SIGHTINGS


 
Fierce Fire At UK Uranium
Munitions Plant - Radiation
Fallout Feared
By Paul Brown
Environment Correspondent
www.newsunlimited.co.uk
2-9-99
 
Testing continued all last night for possible radiation fall-out from a severe fire at a uranium munitions factory in Staffordshire.
 
Eighty firefighters and 15 pumps attended when uranium swarf caught fire at the Royal Ordnance depot in Featherstone yesterday.
 
With a plume of smoke reaching 2,500 ft, fire fighters in radiation suits used foam on the fire, in case water washed contaminated material down drains. Police ordered residents of the villages of Featherstone and Brinsford to stay indoors in case radioactive particles were carried by smoke.
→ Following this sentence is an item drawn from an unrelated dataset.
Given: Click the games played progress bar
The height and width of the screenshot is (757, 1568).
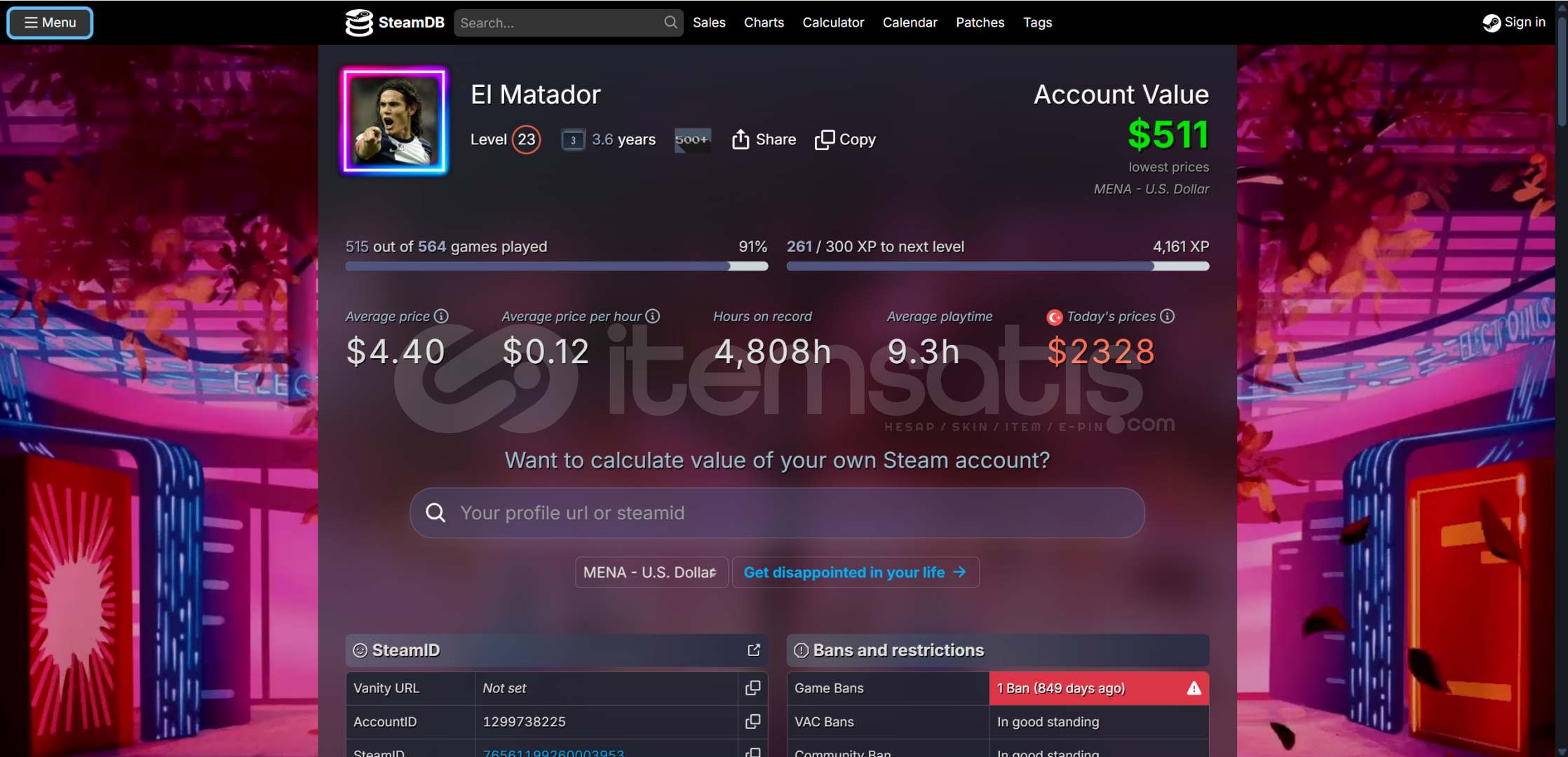Looking at the screenshot, I should (556, 266).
Prisoners in Featherstone jail were moved to another wing as a precaution. Depleted uranium is used in shells fired by tanks; such shells were used to destroy enemy tanks in the Gulf War, and are suspected as one cause of deformities and cancers in Iraqi children born since.
 
After four hours the fire was contained but still burned fiercely. A major emergency was declared, but last night it was believed that there had been no radiation leak although monitoring was continuing. The Environment Agency said that its staff, and those of the National Radiological Protection Board, would be remain all night as the damping-down continued. "We are concerned radioactive material may be still be dispersed into the drains."
 
Royal Ordnance said first tests showed that no toxic substances had been released.